Hi, I have been running Edgar Roeder's port of gnu emacs V18.55 to the ST.  
Overall I'm very happy with it,  but I have encountered a couple of
annoying problems.  This message is to ask if anyone has found patches or 
work arounds. 

1. Filename completion causes the disk to thrash.  The disk seems to do at 
least one, (sometimes two), seeks for each file in the directory in which
the filename is being completed.  With my sluggish supra drive, filename
completion can cause the system to hang for 30 seconds or more.

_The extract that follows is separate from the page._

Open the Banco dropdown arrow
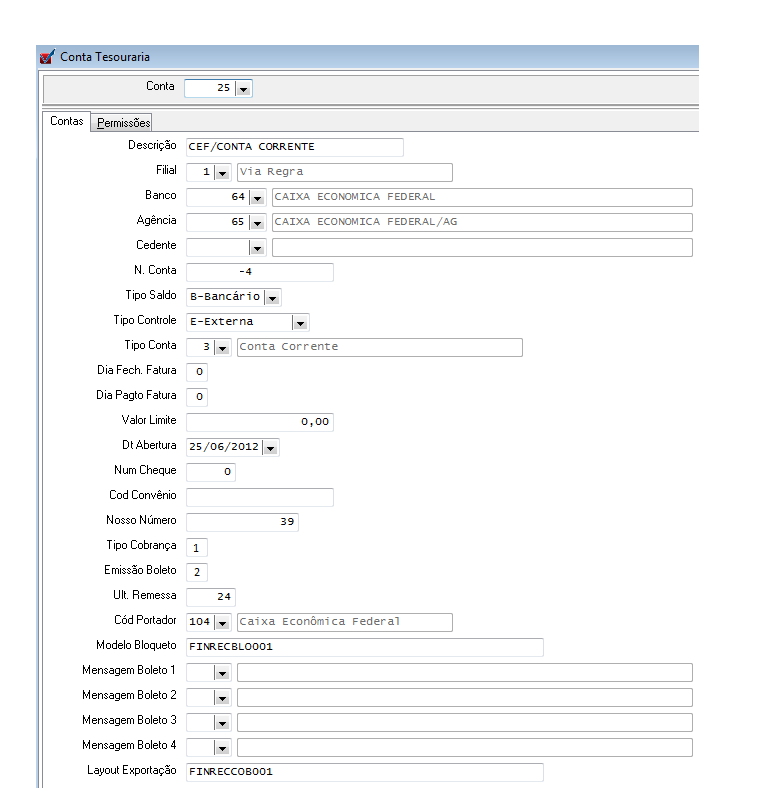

2. Emacs sometimes crashes when it receives two quit signals (^G) in 
succession.  This usually happens in the minibuffer, but beyond that I
haven't been able to discover any general pattern.  Actually, it's possible
that emacs is not actually crashing.  What usually happens is that I get 
thrown into gulam with some kind of weird error message, and then am unable
to get back to emacs: ^Z causes the system to hang.

I have a Mega 2 ST and run emacs from gulam; gulam is in my auto folder.

One more question: is there any way to take advantage of the blitter chip and
speed up screen updates when running emacs?

Thanks, 

       Eric Jones (jones@ils.nwu.edu).

entropy@ai.mit.edu (entropy) (12/10/90)

In article <166@anaxagoras.ils.nwu.edu> jones@ils.nwu.edu (Eric Jones) writes:
   Hi, I have been running Edgar Roeder's port of gnu emacs V18.55 to the ST.  
   Overall I'm very happy with it,  but I have encountered a couple of
   annoying problems.  This message is to ask if anyone has found patches or 
   work arounds. 

   1. Filename completion causes the disk to thrash.  The disk seems to do at 
   least one, (sometimes two), seeks for each file in the directory in which
   the filename is being completed.  With my sluggish supra drive, filename
   completion can cause the system to hang for 30 seconds or more.

I would doubt there's an easy fix for this.  It doesn't sound like a
problem with Gnu EMACS, more like a problem with running it on a small
computer.  Try using a disk cache, so all that grinding will be done in
memory.

   2. Emacs sometimes crashes when it receives two quit signals (^G) in 
   succession.  This usually happens in the minibuffer, but beyond that I
   haven't been able to discover any general pattern.  Actually, it's possible
   that emacs is not actually crashing.  What usually happens is that I get 
   thrown into gulam with some kind of weird error message, and then am unable
   to get back to emacs: ^Z causes the system to hang.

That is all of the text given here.